GENEL KURUL KONUŞMASI
Konu: GÜMRÜK KANUNU İLE BAZI KANUN VE KANUN HÜKMÜNDE KARARNAMELERDE DEĞİŞİKLİK YAPILMASINA DAİR KANUN (S.S.:437)
Yasama Yılı:3
Birleşim:83
Tarih:27.03.2013

SAKİNE ÖZ (Manisa) - Sayın Başkan, değerli milletvekilleri; görüşülmekte olan yasa tasarısının 23'üncü maddesi üzerinde söz aldım. Yüce Meclisi saygıyla selamlıyorum.

Sayın milletvekilleri, önümüzdeki bu torba tasarının 19 ile 30'uncu maddeleri, Tarım Satış Kooperatif ve Birlikleri Hakkında Kanun'da değişiklik öngörüyor. Düzenlemeye baktığımızda tasarının, tarımsal sorunları, kooperatiflerle birliklerin taleplerini köklü biçimde çözmek yerine etrafında dolandığını,  Dünya Bankası ve diğer uluslararası kuruluşların talepleri doğrultusunda Türkiye tarımının gerçek sorunlarına değil, küresel bürokratların masa başı düzenlemeleriyle ana çerçevesinin çizildiğini, birliklerin sürdürülebilir bir mali yapıya kavuşmalarındaki en büyük güçlük olan ürün alım  dönemlerindeki finansman sorunlarına odaklanmadığını görüyoruz. Bununla beraber devlet tarafından kooperatif ve birliklere devlet ya da kamu tüzel kişileri tarafından destek sağlanmasına dair çözümlerin tasarıda dikkate alınmadığını  kavrıyoruz. Hükûmetin bu tavrı, tarım satış kooperatif ve birliklerini adım adım etkisizleştirmeye dönüktür ve Anayasa'mızın kooperatifçiliğin geliştirilmesine dönük olarak devlete yüklediği sorumluluklarından kaçmak anlamına gelmektedir.

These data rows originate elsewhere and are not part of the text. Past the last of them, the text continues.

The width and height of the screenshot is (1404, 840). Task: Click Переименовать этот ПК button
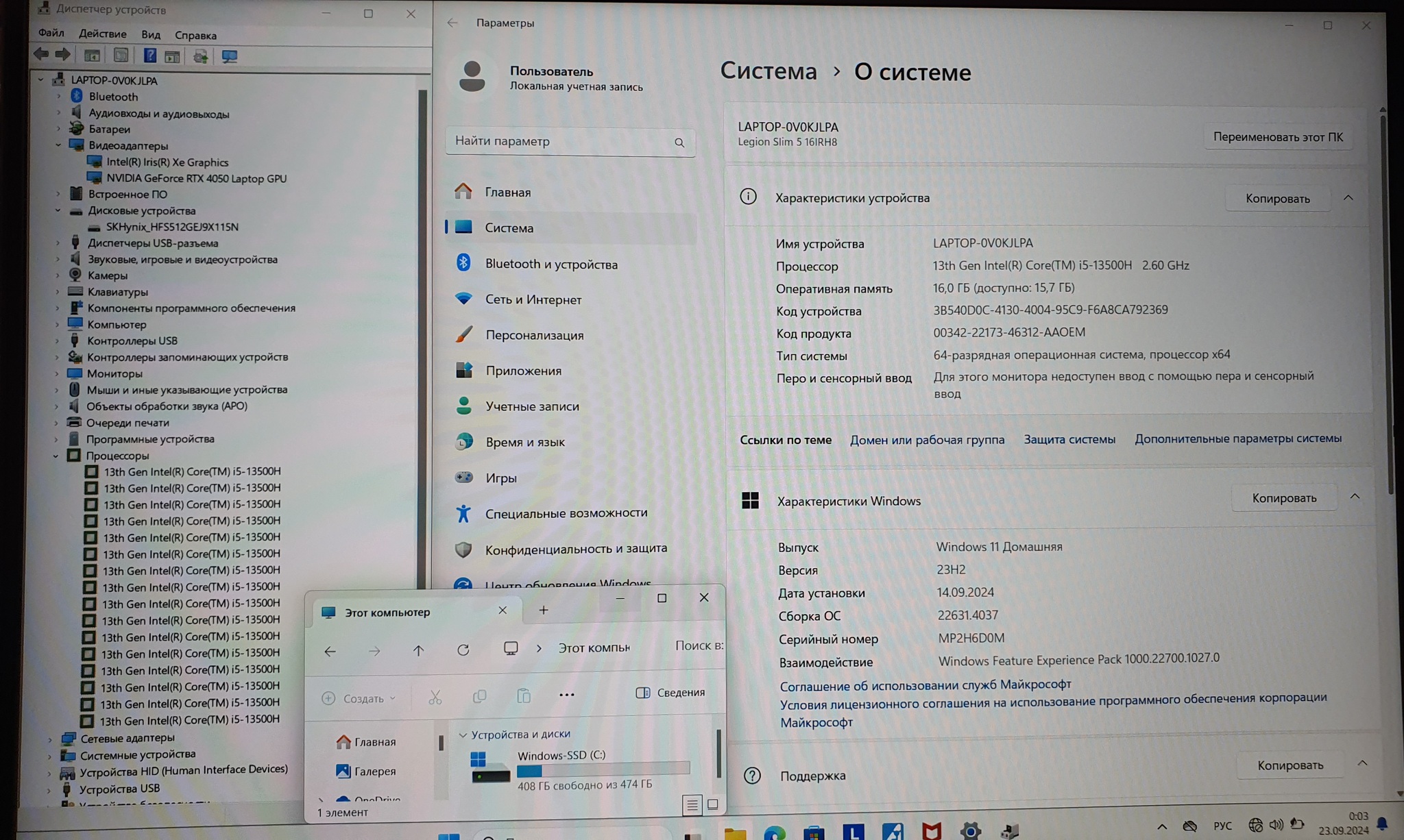click(x=1277, y=137)
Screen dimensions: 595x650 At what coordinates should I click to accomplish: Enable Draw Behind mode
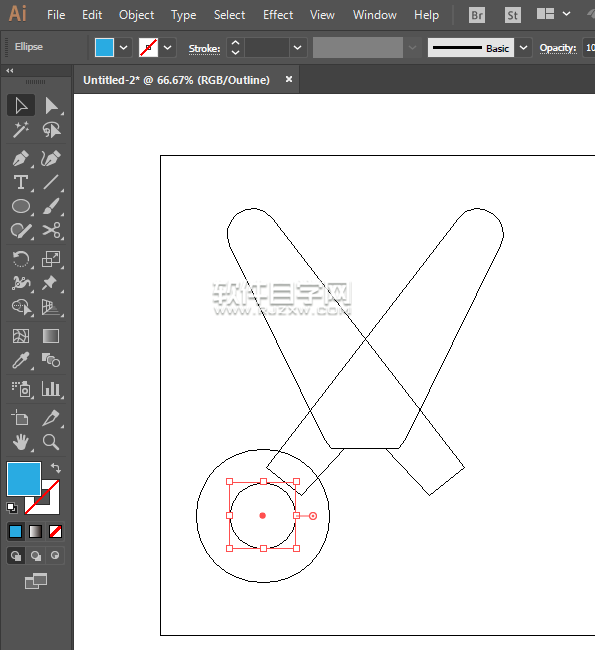pyautogui.click(x=36, y=555)
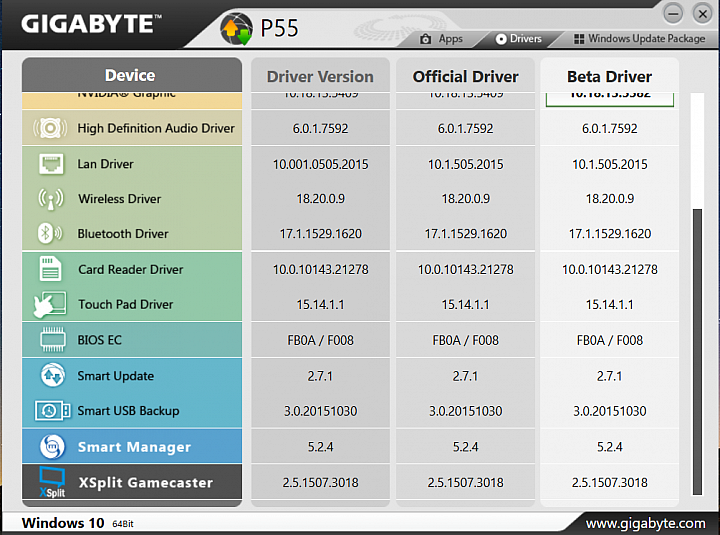Click the Wireless Driver antenna icon

click(x=51, y=199)
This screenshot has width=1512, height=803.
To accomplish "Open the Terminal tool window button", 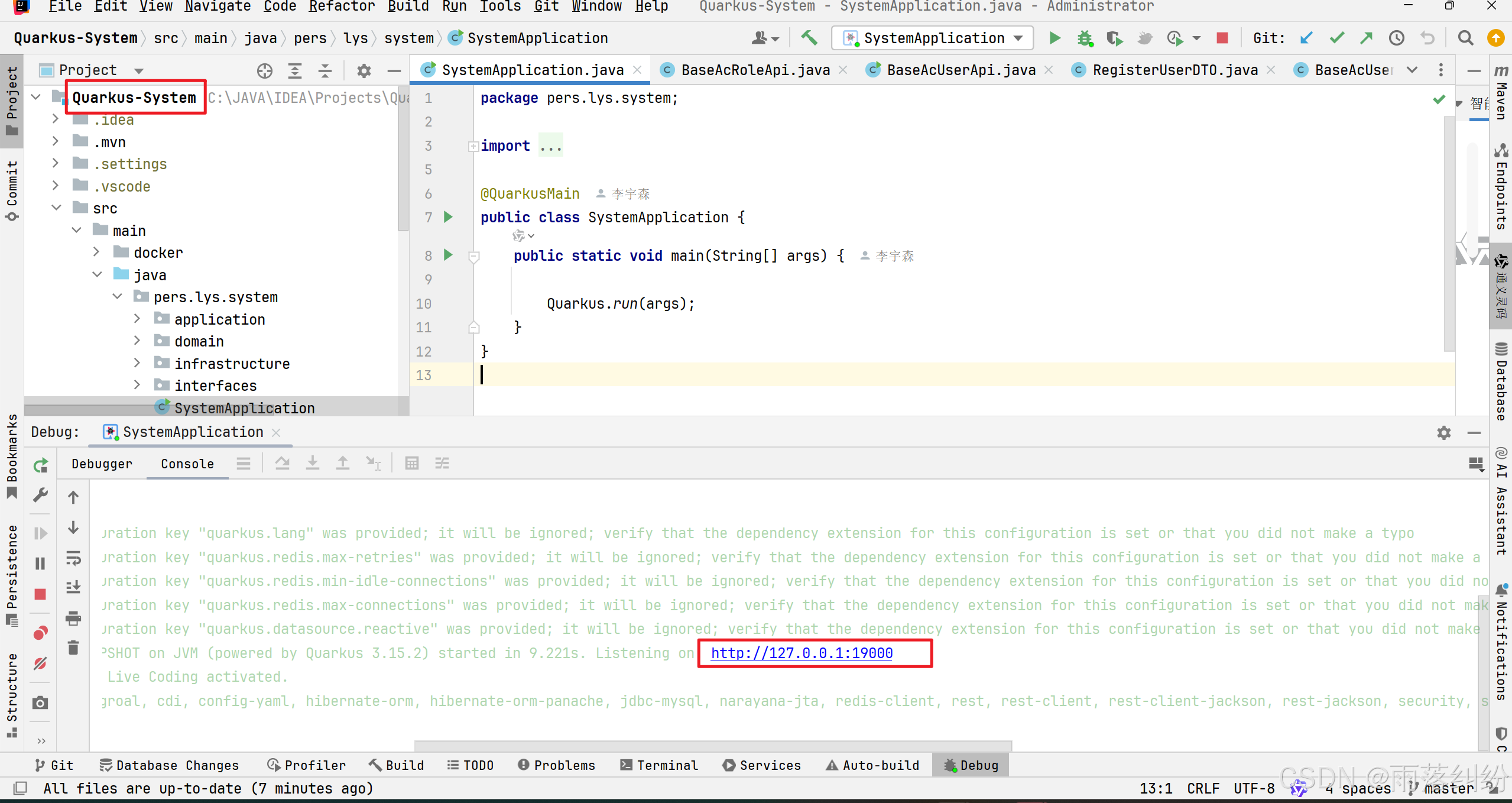I will pyautogui.click(x=659, y=765).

Tasarı, çok yanlış bir tercihle kooperatif ve birliklerin Destekleme ve Fiyat İstikrar Fonu'na borçlarının yapılandırılması taleplerine de yanıt vermemekte, uygun faizlerle kamu kredisi kullandırma olanaklarını tüketmektedir. Borçları kabaran birlik ve kooperatifler kredi finansmanını sağlayamamakta ve tamamlanmış faaliyetlerini yerine getiremez hâle gelmişlerdir.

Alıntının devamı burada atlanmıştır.